* Reading passage:
□ □ □ □ □ □ □
The Utah GOP’s appeal seeking to overturn the state’s law allowing candidates to qualify for a primary election either by gathering signatures, going through the traditional caucus/convention system or both was distributed for the March 1st conference.

Coincidentally, Sen. Dan McCay, R-Riverton, a longtime critic of SB54, told he was abandoning a bill to repeal the SB54 dual-path, preferring to let the courts decide the issue.

During the term, the Justices meet on most Fridays to discuss cases and vote on whether to hear appeals that come before the court, known as granting a petition of certiorari. Every year there are approximately 9,000 to 10,000 petitions for certiorari, and less than 1% (between 80-100) are granted a review with oral arguments before the court. It takes a positive vote from four of the nine justices to place a case on the court’s calendar.

SB54 was adopted as a compromise in 2014 to stop a ballot initiative that would do away with the state’s caucus/convention system in favor of a direct primary. The Utah Republican Party has contended in several court filings that the law violated their 1st Amendment rights. The lawsuits nearly bankrupted the party.

Last year the 10th Circuit Court of Appeals in Denver upheld SB54 in a 2-1 decision.

If the Utah GOP’s position is granted, it will likely be announced on March 1 following the conference. If the case is denied or relisted, that announcement will come the following Monday.
□ □ □ □ □ □ □
* Requests:
[1] Reproduce the stretch of the SB54 passage from "Coincidentally, Sen. Dan" through "the court’s calendar.".
[2] According to the SB54 passage, how many of the nine justices must vote in favor of a case to place it on the court's calendar?

* Supplied data:
□ □ □ □ □ □ □
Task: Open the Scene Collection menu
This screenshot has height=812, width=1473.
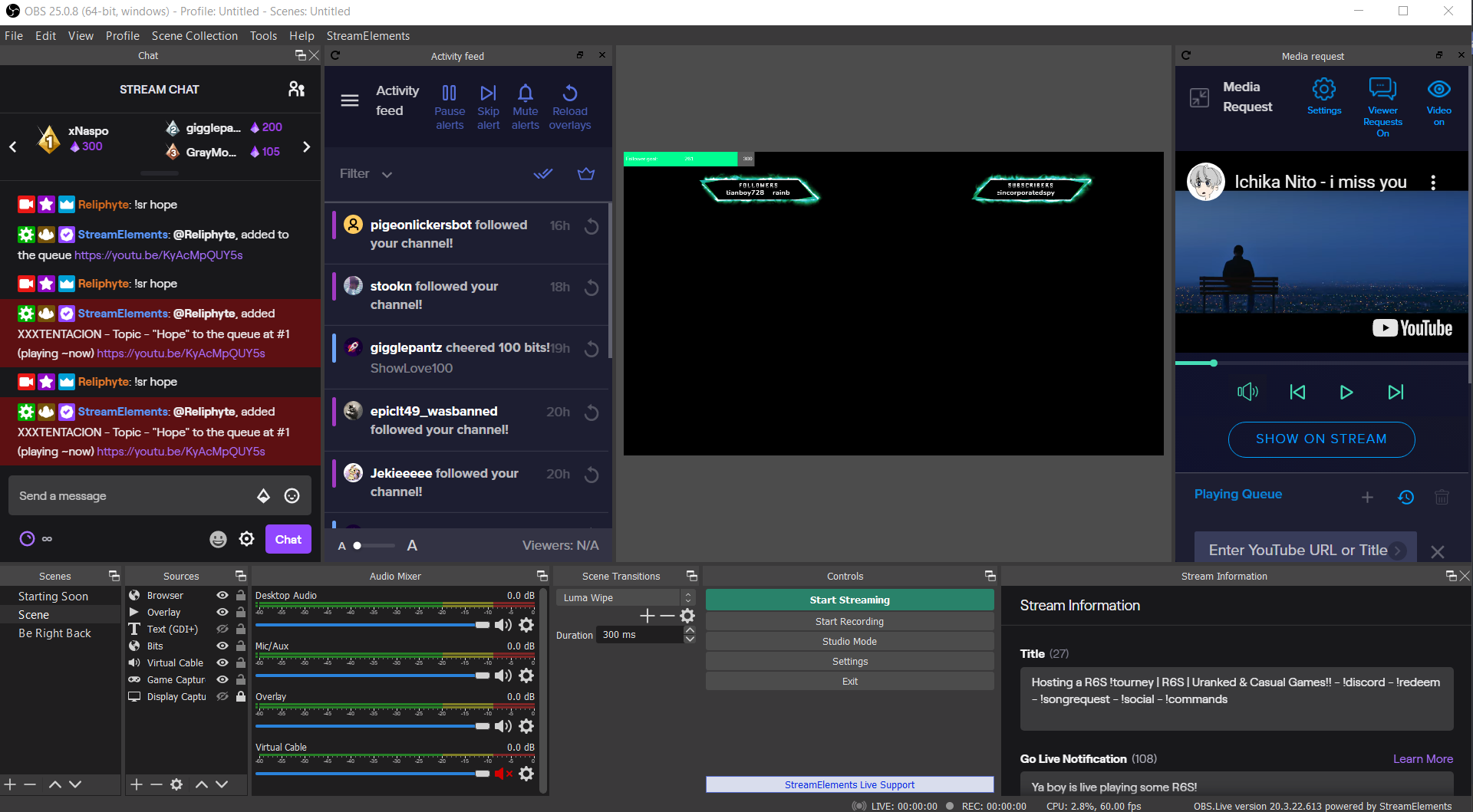Action: pyautogui.click(x=195, y=36)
□ □ □ □ □ □ □
* List of solutions:
[1]
Coincidentally, Sen. Dan McCay, R-Riverton, a longtime critic of SB54, told he was abandoning a bill to repeal the SB54 dual-path, preferring to let the courts decide the issue.

During the term, the Justices meet on most Fridays to discuss cases and vote on whether to hear appeals that come before the court, known as granting a petition of certiorari. Every year there are approximately 9,000 to 10,000 petitions for certiorari, and less than 1% (between 80-100) are granted a review with oral arguments before the court. It takes a positive vote from four of the nine justices to place a case on the court’s calendar.

[2] Four of the nine justices.